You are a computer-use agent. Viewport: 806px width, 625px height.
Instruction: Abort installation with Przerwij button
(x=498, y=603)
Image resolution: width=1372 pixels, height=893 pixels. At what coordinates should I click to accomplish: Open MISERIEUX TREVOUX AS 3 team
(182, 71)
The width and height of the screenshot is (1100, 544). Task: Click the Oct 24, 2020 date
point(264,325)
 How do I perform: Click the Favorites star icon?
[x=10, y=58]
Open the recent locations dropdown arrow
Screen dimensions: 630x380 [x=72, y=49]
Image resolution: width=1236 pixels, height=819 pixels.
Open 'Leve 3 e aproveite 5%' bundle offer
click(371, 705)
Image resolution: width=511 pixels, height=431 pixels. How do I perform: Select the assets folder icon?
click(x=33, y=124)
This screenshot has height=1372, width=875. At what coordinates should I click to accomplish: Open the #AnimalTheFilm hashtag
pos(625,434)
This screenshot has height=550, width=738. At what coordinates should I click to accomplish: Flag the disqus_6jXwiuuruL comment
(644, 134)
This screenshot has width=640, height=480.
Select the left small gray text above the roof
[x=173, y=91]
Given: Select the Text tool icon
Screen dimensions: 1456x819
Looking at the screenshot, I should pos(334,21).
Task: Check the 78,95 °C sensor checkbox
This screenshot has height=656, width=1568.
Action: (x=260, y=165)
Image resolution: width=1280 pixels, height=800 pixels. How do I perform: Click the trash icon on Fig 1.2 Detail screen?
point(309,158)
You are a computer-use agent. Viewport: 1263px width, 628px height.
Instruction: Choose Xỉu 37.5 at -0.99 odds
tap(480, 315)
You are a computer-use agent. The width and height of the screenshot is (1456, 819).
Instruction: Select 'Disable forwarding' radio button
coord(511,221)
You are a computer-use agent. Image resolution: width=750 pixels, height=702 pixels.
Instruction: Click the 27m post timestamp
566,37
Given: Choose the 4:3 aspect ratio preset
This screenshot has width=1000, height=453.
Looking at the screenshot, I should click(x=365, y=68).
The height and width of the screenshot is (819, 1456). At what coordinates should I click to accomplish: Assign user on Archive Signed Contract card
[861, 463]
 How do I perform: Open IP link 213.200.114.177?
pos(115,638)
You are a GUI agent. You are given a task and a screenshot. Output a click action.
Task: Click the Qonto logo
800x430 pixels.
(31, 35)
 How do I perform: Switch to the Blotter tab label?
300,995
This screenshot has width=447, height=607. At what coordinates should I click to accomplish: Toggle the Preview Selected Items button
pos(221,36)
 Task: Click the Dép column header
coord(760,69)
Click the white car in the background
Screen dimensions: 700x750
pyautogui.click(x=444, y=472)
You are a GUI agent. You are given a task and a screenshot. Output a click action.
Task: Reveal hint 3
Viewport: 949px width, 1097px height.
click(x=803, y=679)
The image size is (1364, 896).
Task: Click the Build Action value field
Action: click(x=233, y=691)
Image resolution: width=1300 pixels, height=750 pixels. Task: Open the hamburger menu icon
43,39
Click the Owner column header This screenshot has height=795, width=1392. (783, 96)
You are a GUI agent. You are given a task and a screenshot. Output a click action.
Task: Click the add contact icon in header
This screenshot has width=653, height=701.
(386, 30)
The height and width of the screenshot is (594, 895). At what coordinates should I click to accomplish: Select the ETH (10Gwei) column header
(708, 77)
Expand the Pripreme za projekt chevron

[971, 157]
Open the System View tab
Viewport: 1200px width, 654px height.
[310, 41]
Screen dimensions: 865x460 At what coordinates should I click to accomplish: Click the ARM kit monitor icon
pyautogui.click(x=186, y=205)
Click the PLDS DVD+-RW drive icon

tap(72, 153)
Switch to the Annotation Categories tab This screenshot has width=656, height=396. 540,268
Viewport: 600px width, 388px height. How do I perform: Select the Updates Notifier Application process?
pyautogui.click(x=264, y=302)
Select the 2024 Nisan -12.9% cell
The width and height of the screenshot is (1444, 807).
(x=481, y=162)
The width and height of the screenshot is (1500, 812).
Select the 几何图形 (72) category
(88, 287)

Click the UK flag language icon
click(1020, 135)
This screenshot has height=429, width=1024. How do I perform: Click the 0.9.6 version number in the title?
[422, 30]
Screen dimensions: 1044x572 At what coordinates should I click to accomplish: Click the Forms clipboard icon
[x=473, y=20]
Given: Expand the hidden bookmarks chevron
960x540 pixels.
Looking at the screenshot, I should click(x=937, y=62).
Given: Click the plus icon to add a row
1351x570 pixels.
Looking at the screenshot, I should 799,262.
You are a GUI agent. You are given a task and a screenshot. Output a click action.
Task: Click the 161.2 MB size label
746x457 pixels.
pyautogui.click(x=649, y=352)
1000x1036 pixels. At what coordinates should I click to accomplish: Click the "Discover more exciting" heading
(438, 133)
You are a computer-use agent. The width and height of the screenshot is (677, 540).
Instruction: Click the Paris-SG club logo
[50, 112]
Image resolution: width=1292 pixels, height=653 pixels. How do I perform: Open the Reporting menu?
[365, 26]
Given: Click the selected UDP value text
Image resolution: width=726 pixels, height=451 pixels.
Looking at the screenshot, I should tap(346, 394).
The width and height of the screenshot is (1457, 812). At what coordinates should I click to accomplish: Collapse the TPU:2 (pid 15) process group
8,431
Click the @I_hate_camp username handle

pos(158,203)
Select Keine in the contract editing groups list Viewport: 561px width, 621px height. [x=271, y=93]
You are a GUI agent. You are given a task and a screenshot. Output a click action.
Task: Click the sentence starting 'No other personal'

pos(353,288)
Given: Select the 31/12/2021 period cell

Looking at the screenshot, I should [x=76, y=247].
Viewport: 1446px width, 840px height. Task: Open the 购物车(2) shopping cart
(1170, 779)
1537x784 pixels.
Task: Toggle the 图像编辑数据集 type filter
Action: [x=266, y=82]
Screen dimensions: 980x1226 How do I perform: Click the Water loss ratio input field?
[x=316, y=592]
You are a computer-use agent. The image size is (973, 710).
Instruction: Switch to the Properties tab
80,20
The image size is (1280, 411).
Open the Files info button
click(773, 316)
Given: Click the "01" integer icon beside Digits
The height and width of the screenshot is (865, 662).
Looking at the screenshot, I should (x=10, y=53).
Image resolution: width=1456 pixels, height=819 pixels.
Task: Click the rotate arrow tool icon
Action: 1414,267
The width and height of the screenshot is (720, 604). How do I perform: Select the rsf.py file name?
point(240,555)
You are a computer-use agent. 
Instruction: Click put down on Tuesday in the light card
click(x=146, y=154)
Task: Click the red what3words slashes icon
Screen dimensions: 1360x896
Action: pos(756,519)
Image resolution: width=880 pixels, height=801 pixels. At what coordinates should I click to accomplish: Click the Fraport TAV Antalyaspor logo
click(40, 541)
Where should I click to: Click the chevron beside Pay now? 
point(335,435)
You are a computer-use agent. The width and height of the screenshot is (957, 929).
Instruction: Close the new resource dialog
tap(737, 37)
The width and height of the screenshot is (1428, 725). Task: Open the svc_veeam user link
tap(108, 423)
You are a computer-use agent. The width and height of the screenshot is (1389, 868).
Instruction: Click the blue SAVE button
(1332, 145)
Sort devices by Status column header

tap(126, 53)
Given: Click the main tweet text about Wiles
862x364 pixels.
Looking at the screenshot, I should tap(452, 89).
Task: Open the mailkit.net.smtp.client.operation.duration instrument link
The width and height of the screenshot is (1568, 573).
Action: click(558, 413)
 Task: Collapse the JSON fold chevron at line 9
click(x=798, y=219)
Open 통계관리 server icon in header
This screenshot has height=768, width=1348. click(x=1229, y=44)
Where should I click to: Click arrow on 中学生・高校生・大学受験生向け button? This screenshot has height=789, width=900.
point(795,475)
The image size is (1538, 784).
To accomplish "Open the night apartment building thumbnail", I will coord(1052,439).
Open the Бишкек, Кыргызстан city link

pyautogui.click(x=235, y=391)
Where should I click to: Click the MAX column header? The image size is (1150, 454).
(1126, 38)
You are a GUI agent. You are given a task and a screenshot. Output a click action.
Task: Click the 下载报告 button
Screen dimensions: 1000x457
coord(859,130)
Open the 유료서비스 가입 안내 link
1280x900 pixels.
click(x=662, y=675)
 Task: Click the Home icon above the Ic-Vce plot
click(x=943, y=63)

-*-

__Written exercise__. Copy out, with no changes, the lines of the listing above from the one containing "Open the recent locations dropdown arrow" through the one containing "Action: (x=260, y=165)".

__Answer to the problem__.
Open the recent locations dropdown arrow
Screen dimensions: 630x380 [x=72, y=49]
Image resolution: width=1236 pixels, height=819 pixels.
Open 'Leve 3 e aproveite 5%' bundle offer
click(371, 705)
Image resolution: width=511 pixels, height=431 pixels. How do I perform: Select the assets folder icon?
click(x=33, y=124)
This screenshot has height=1372, width=875. At what coordinates should I click to accomplish: Open the #AnimalTheFilm hashtag
pos(625,434)
This screenshot has height=550, width=738. At what coordinates should I click to accomplish: Flag the disqus_6jXwiuuruL comment
(644, 134)
This screenshot has width=640, height=480.
Select the left small gray text above the roof
[x=173, y=91]
Given: Select the Text tool icon
Screen dimensions: 1456x819
Looking at the screenshot, I should pos(334,21).
Task: Check the 78,95 °C sensor checkbox
This screenshot has height=656, width=1568.
Action: (x=260, y=165)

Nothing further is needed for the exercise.